Selenium Testing | Regular Expressions

Regular Expressions

Selenium Testing | Regular Expressions

Regular expression patterns are the most powerful of the three types of patterns that Selenese supports. Regular expressions are also supported by most high-level programming languages, many text editors, and a host of tools, including the Linux/Unix command-line utilities grep sed and awk. In Selenese, regular expression patterns allow a user to perform many tasks that would be very difficult otherwise. For example, suppose a test needed to ensure that a particular table cell contained nothing but a number. regexp: [0-9]+ is a simple pattern that will match a decimal number of any length.

Whereas Selenium globbing patterns support only the * and [ ] (character class) features, Selenese regular expression patterns offer the same wide array of special characters that exist in JavaScript.

Below are a subset of those special characters:

Pattern Match
. any single character
[ ] character class: any single character that appears inside the brackets
* quantifier: 0 or more of the preceding character (or group)
+ quantifier: 1 or more of the preceding character (or group)
? quantifier: 0 or 1 of the preceding character (or group)
{1,5} quantifier: 1 through 5 of the preceding character (or group)
| alternation: the character/group on the left or the character/group on the right
( ) grouping: often used with alternation and/or quantifier

Regular expression patterns in Selenese need to be prefixed with either regexp: or regexpi:. The former is case-sensitive; the latter is case-insensitive.

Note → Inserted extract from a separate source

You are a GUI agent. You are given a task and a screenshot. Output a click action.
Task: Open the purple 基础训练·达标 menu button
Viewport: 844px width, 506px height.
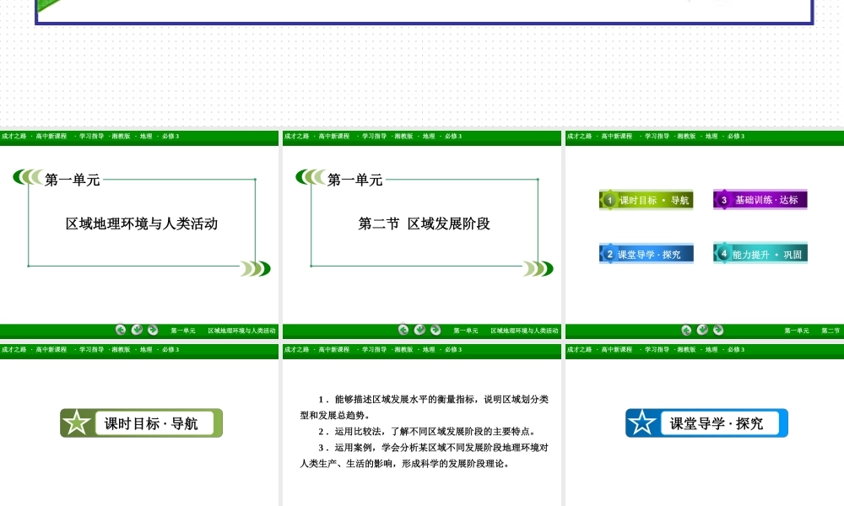[x=760, y=200]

A few examples will help clarify how regular expression patterns can be used with Selenese commands. The first one uses what is probably the most commonly used regular expression pattern–.* (“dot star”). This two-character sequence can be translated as “0 or more occurrences of any character” or more simply, “anything or nothing.” It is the equivalent of the one-character globbing pattern * (a single asterisk).

Command Target Value
click link=regexp:Film.*Television Department  
verifyTitle regexp:.*Film.*Television.*  

 

The example above is functionally equivalent to the earlier example that used globbing patterns for this same test. The only differences are the prefix (regexp: instead of glob:) and the “anything or nothing” pattern (.* instead of just *).

The more complex example below tests that the Yahoo! Weather page for Anchorage, Alaska contains info on the sunrise time:

Command Target Value
open http://weather.yahoo.com/forecast/USAK0012.html  
verifyTextPresent regexp:Sunrise: *[0-9]{1,2}:[0-9]{2} [ap]m  

Let’s examine the regular expression above one part at a time:

Sunrise: * The string Sunrise: followed by 0 or more spaces
[0-9]{1,2} 1 or 2 digits (for the hour of the day)
: The character : (no special characters involved)
[0-9]{2} 2 digits (for the minutes) followed by a space
[ap]m “a” or “p” followed by “m” (am or pm)

Exact Patterns

The exact typeof Selenium pattern is of marginal usefulness. It uses no special characters at all. So, if you needed to look for an actual asterisk character (which is special for both globbing and regular expression patterns), the exact pattern would be one way to do that For example, if you wanted to select an item labeled “Real *” from a dropdown, the following code might work or it might not. The asterisk in the glob: Real * pattern will match anything or nothing. So, if there was an earlier select option labeled “Real Numbers,” it would be the option selected rather than the “Real *” option.

select //select glob:Real *

In order to ensure that the “Real *” item would be selected, the exact: prefix could be used to create an exact pattern as shown below:

select //select exact:Real *

But the same effect could be achieved via escaping the asterisk in a regular expression pattern:

select //select regexp:Real \*

It’s rather unlikely that most testers will ever need to look for an asterisk or a set of square brackets with characters inside them (the character class for globbing patterns). Thus, globbing patterns and regular expression patterns are sufficient for the vast majority of us.